Child and Youth Care Forum

APA citation

He, S., Graf, E., Webber, R.J., Leffel, K.R., Suskind, E., Levine, S., & Suskind, D. (2022). Assessing efficacy and benefit of a behavioral math talk intervention for caregivers of young children. Child and Youth Care Forum, 1-19. https://doi.org/10.1007/s10566-022-09671-3

Abstract

Background
Use of numerical and spatial language, also known as math talk, is critical to the development of foundational number and spatial skills in early childhood. However, caregivers and children of low socioeconomic status (SES) tend to use less math talk than their higher-SES peers.

Objective
The current efficacy study tested the hypothesis that quantity of math talk among low-SES caregivers and children is increased via a caregiver education curriculum aimed at improving caregivers’ language input to children.

Methods
Caregiver-child dyads (n = 37; children aged 17 to 36 months) participated in either the language input or a control intervention.
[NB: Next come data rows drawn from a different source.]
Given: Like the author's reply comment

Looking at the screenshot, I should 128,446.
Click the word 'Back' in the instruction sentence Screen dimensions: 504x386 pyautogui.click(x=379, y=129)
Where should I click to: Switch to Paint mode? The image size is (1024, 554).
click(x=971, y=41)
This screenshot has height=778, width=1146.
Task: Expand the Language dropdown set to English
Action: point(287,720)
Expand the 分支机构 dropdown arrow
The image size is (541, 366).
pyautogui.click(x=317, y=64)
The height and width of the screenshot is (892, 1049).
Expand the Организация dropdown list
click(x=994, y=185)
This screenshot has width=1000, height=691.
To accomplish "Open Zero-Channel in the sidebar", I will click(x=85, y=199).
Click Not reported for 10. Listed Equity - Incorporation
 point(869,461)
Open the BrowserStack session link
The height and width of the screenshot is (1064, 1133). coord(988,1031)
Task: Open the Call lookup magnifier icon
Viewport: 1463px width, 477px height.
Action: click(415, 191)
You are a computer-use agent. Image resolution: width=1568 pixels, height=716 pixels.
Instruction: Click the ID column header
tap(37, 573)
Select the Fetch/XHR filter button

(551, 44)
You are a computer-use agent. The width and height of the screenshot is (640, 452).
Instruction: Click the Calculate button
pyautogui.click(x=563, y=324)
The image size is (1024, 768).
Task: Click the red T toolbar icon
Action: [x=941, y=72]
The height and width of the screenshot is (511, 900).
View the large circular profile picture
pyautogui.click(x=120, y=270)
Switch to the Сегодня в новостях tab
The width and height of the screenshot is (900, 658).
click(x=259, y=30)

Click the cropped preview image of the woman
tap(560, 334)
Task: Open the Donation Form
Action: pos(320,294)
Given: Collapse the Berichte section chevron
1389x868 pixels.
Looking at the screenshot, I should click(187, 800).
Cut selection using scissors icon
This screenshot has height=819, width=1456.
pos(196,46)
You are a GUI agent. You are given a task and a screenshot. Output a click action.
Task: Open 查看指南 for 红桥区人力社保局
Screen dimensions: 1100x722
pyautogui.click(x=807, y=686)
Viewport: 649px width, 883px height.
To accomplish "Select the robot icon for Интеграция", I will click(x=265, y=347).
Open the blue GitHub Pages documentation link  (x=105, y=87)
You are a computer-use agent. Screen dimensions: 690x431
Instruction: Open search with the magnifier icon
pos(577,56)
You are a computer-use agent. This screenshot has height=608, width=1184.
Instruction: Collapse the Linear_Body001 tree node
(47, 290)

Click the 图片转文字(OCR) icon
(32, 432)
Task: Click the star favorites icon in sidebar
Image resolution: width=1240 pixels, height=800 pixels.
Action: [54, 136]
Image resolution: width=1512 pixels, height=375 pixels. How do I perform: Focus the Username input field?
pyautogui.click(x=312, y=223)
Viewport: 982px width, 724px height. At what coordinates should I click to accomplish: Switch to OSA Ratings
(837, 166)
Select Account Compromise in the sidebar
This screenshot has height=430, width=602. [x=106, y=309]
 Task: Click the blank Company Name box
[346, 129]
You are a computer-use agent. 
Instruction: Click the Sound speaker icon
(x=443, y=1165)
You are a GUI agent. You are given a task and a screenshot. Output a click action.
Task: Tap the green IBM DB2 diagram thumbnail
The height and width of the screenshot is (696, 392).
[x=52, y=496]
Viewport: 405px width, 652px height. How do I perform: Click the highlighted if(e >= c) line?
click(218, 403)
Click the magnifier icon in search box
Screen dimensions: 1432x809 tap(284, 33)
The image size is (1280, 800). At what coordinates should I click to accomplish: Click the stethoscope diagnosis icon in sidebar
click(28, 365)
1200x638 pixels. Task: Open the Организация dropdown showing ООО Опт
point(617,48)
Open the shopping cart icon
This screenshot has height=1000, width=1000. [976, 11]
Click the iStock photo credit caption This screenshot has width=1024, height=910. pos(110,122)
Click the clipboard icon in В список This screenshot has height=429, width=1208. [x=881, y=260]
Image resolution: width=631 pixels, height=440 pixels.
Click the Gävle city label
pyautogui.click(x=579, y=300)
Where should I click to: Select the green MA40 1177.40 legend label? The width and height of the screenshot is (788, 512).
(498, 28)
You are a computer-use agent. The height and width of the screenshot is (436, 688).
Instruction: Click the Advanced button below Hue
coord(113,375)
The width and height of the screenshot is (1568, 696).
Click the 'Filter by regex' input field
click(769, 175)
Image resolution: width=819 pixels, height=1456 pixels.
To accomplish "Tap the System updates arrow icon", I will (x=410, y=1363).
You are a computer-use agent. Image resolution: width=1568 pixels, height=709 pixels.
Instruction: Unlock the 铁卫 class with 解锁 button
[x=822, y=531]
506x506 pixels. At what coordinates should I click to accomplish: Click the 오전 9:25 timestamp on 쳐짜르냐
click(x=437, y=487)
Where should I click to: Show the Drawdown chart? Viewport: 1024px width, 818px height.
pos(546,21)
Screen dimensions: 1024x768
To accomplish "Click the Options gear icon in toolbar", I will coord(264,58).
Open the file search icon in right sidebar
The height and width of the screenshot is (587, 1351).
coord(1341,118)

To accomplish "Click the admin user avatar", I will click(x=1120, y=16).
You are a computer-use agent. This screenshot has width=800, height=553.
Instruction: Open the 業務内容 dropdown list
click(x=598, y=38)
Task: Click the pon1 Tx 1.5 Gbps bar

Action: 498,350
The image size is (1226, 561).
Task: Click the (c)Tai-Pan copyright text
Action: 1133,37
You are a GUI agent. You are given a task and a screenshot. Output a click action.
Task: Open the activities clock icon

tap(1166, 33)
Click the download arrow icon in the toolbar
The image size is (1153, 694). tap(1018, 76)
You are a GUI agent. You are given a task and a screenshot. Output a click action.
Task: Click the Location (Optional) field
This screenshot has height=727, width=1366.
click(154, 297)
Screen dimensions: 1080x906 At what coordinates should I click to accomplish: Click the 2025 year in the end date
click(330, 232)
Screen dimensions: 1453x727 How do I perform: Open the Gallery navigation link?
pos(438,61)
Math talk (operationalized as number and spatial word tokens) was coded from video recordings of each dyad engaging in free play at three time points: baseline, post-intervention, and follow-up.

Results
The language input curriculum significantly increased caregivers’ amount of spatial talk and cildren’s amount of number and spatial talk for up to 4 months after the intervention.

Conclusions
A caregiver education intervention increased caregivers’ use of math talk, which resulted in higher math talk usage by their children. Further verification is needed through an adequately powered longitudinal randomized controlled trial.